───── Records for this task
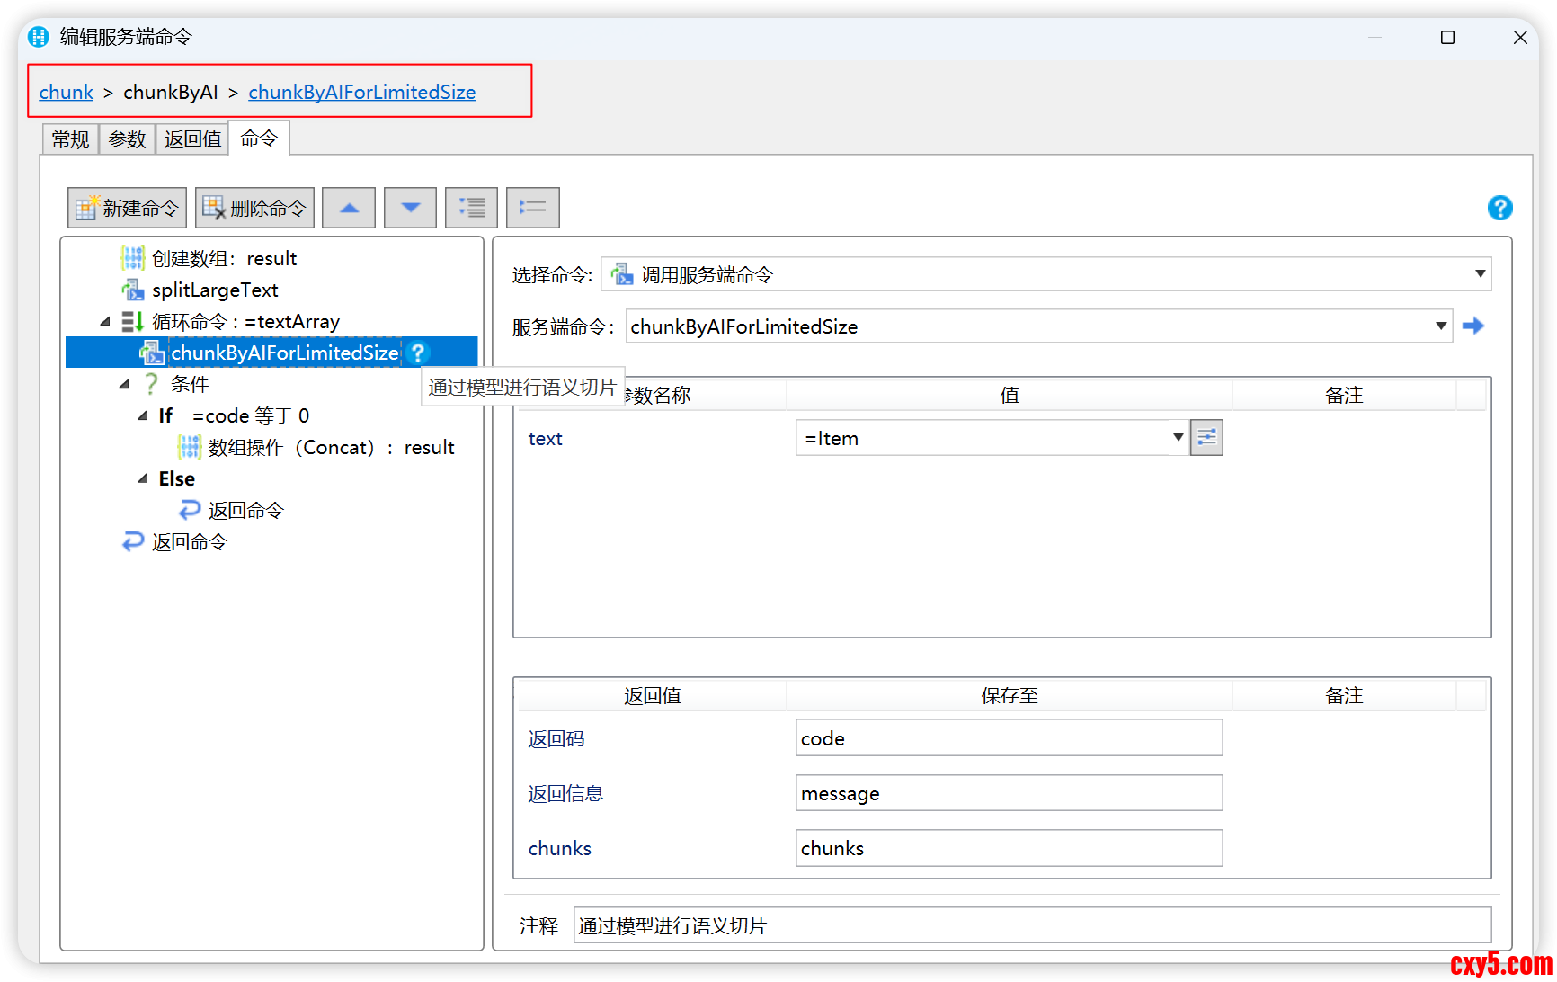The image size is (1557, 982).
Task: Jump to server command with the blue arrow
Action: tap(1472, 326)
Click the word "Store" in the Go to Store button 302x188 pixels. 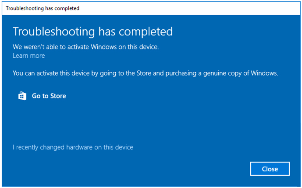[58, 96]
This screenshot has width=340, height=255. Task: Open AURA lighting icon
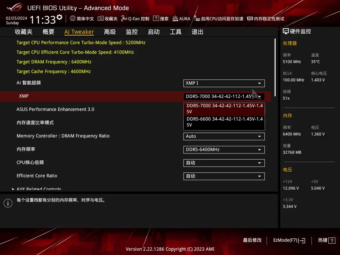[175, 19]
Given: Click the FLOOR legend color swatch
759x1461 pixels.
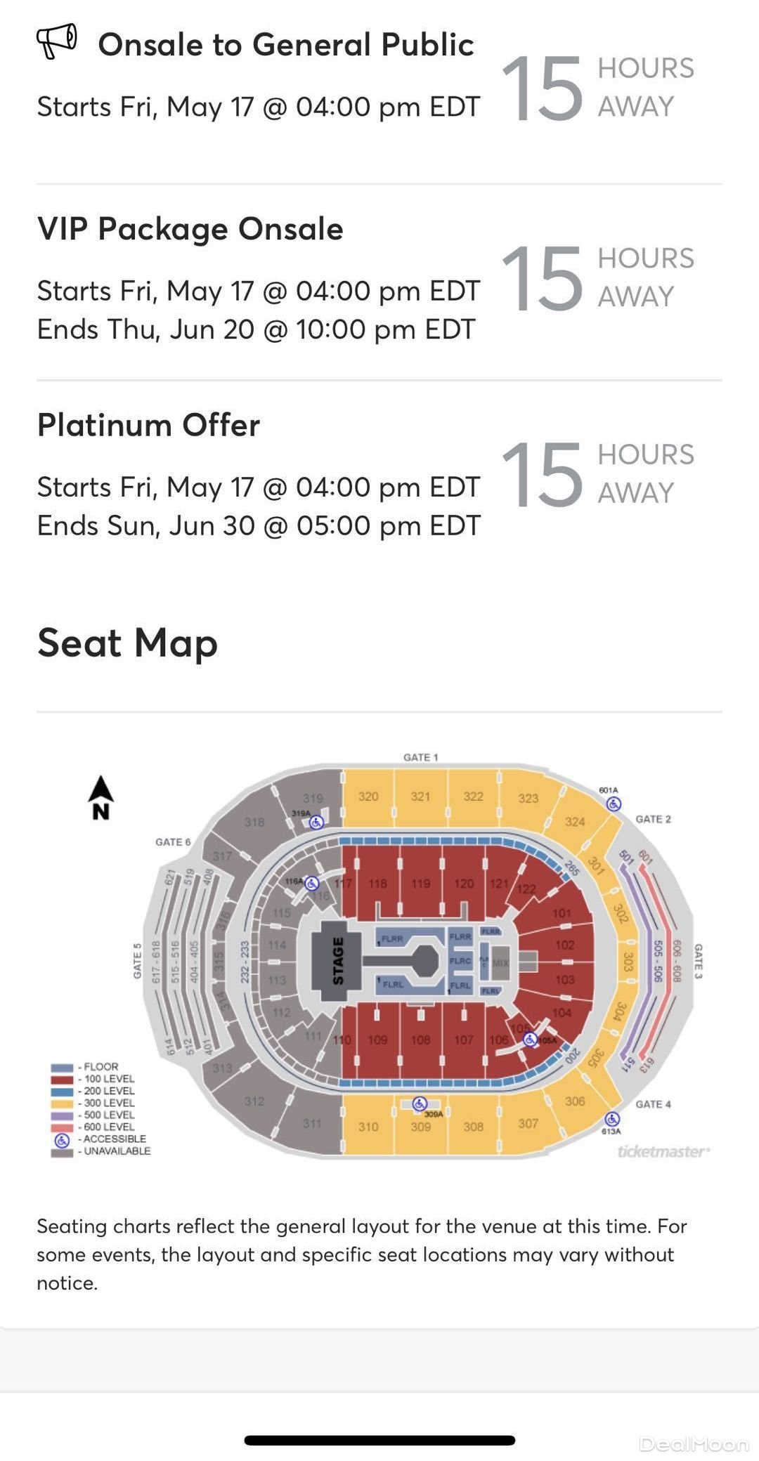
──────────
───── Records for this task
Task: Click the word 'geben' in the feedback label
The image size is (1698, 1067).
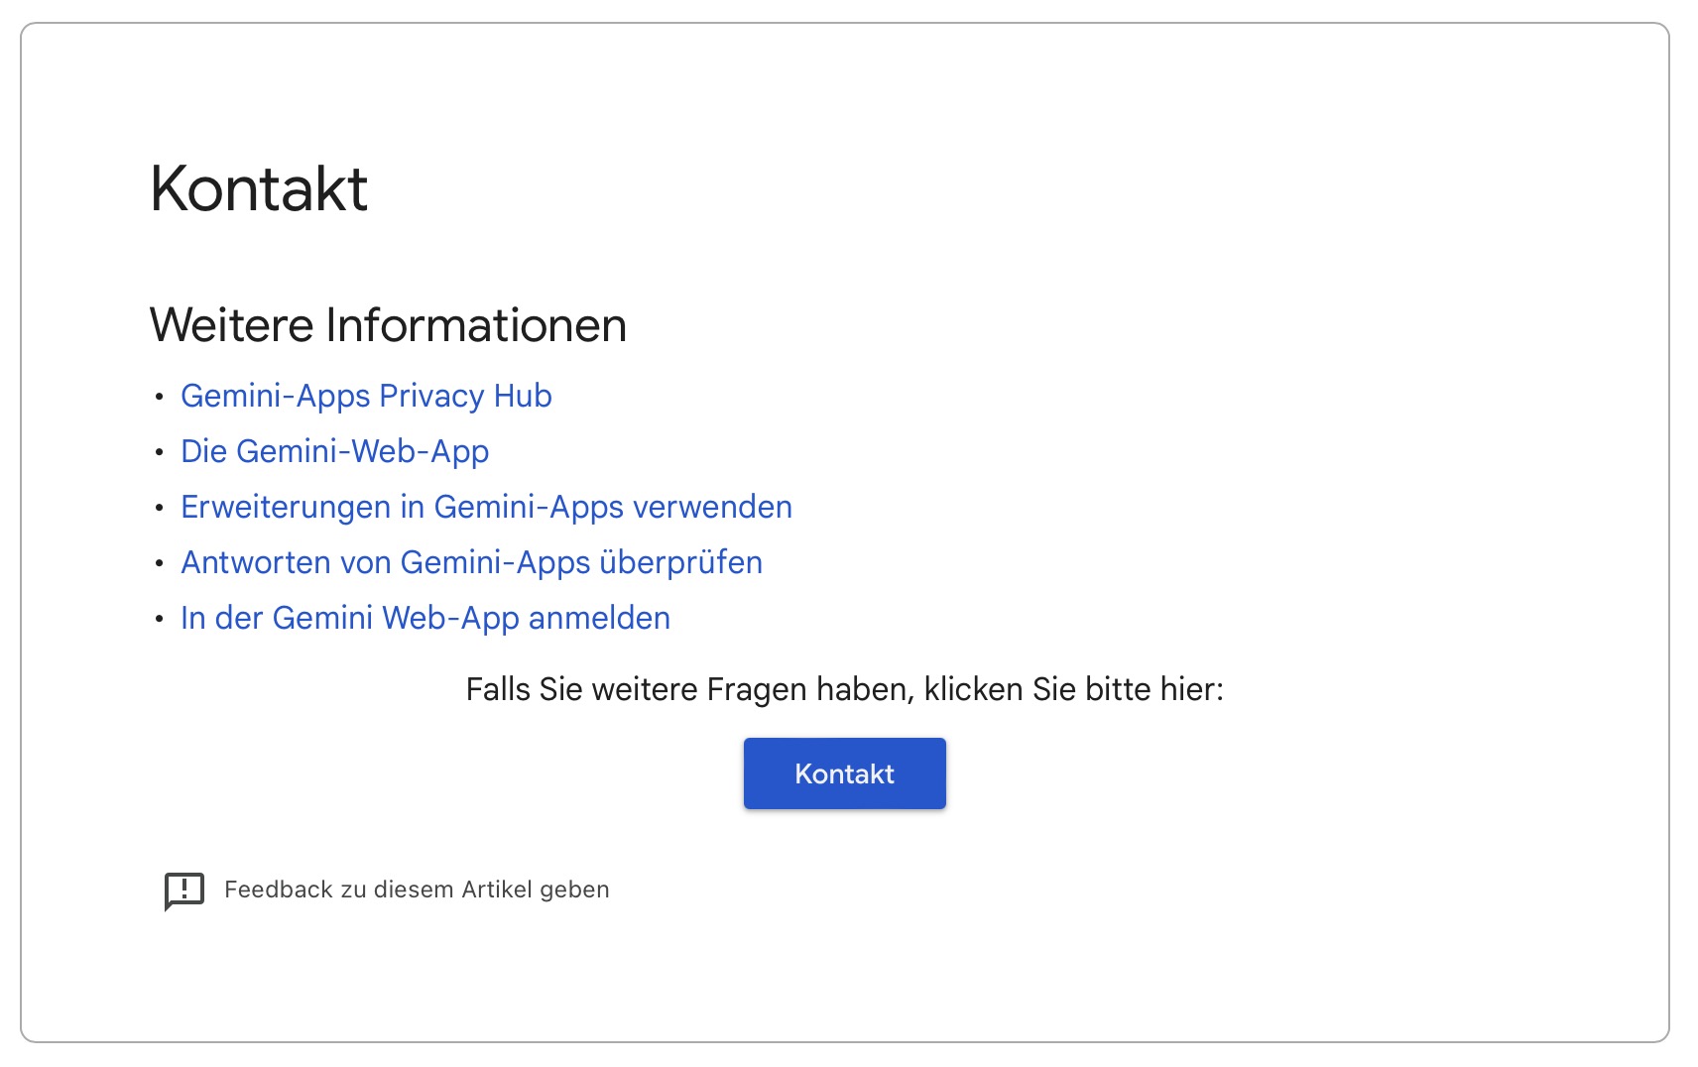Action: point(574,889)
──────────
───── Records for this task
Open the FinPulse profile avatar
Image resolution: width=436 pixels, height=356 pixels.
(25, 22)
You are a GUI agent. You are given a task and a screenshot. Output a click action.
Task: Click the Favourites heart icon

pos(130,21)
──────────
■ **Requirement**:
Copy the listing above exactly, but only from the line with "This screenshot has" through the line with "759x1461 pixels.", including those two lines and excluding any picture.

■ **Exercise answer**:
This screenshot has width=340, height=255. Task: Open AURA lighting icon
[175, 19]
Given: Click the FLOOR legend color swatch
759x1461 pixels.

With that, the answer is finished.